Donnerstag, 11. Oktober 2018 19:00 Uhr

NS-Täter in der Geschichtsschreibung der SBZ und DDR bis in die 1960er-Jahre

Vortrag: Dr. Fabian Wendler, Berlin
Moderation: Dr. Gabriele Camphausen, Berlin

Topographie des Terrors, Auditorium
Niederkirchnerstraße 8, Berlin-Kreuzberg
Eintritt frei

(Gemeinsam mit dem Metropol Verlag)

In seiner 2017 publizierten Studie analysiert Fabian Wendler die Darstellungen von NS-Tätern in der Geschichtsschreibung der SBZ und DDR bis in die 1960er-Jahre. Während zur Zeit der sowjetischen Besatzungsherrschaft (1945–1949) noch verschiedene Täter(typen) und Tätergruppen sowie Fragen nach Schuld und Verantwortung der deutschen Mehrheitsbevölkerung thematisiert wurden, dominierten seit den 1950er-Jahren in der ostdeutschen Historiographie ab- und ausgrenzende Täterkonstruktionen.
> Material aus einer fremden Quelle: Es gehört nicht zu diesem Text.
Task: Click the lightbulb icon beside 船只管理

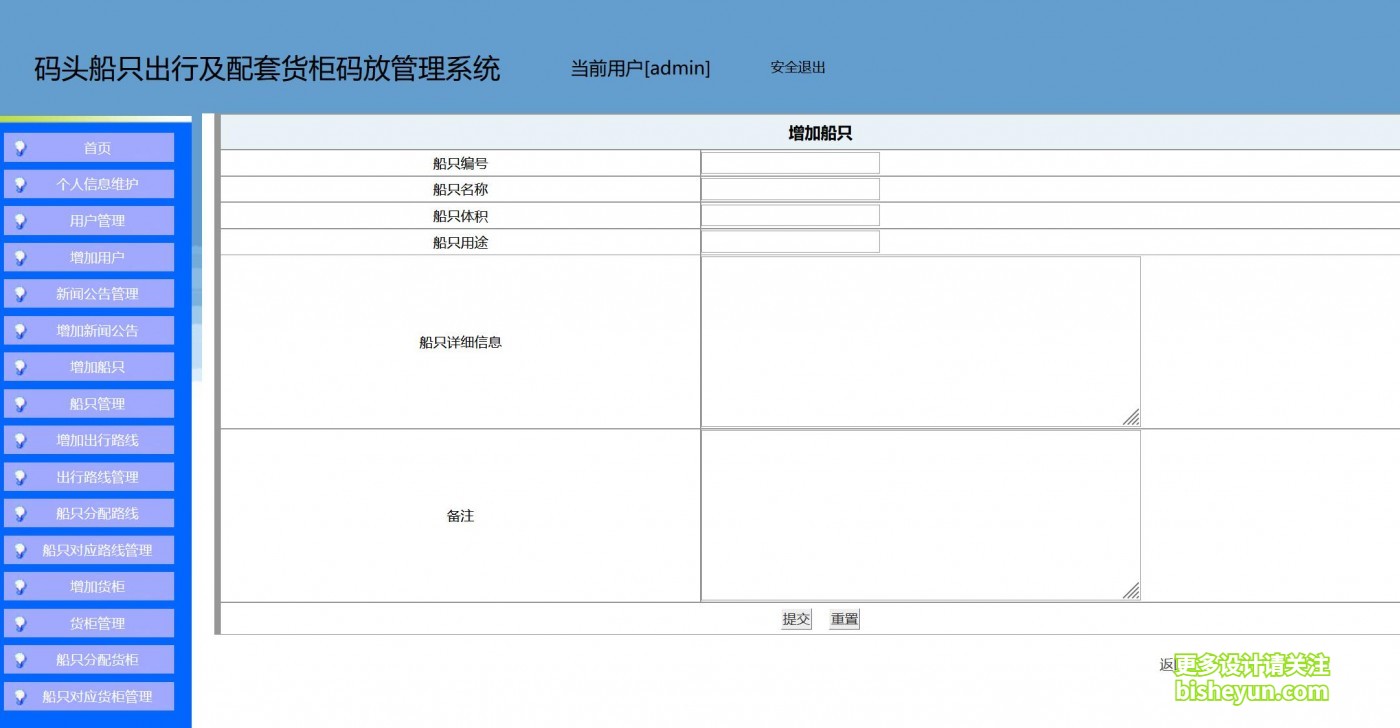Action: tap(20, 404)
Diese wertet der Autor nicht nur als Formen des in West- wie Ostdeutschland unternommenen Versuchs, Distanz zum Nationalsozialismus, zu den NS-Verbrechen und den NS-Tätern herzustellen, sondern zugleich als Arbeit am antifaschistischen Mythos der DDR. Zu dem Bemühen, die nationalsozialistische Vergangenheit aus der eigenen Geschichte zu verdrängen, gehörten auch die systematischen Personenkampagnen der DDR gegen die Bundesrepublik ab Ende der 1950er-Jahre.

Fabian Wendler, 1982 geboren, ist als Lehrer in Berlin tätig. Er studierte Sozial-kunde und Deutsch an der Freien Universität Berlin sowie Holocaust Communication and Tolerance und Jewish Studies with Concentration in Holocaust Studies am Touro College Berlin. Er war mehrere Jahre Lehrbeauftragter am Institut für Deutsche und Niederländische Philologie der Freien Universität Berlin. Mit der vorliegenden Studie wurde er im Fach Politikwissenschaft am Otto-Suhr-Institut der Freien Universität Berlin promoviert.

Gabriele Camphausen, 1957 geboren, Historikerin, ist Fachbereichsleiterin Ausstellungen und Schwerpunktstudien beim Bundesbeauftragten für die Unterlagen des Staatssicherheitsdienstes der ehemaligen DDR.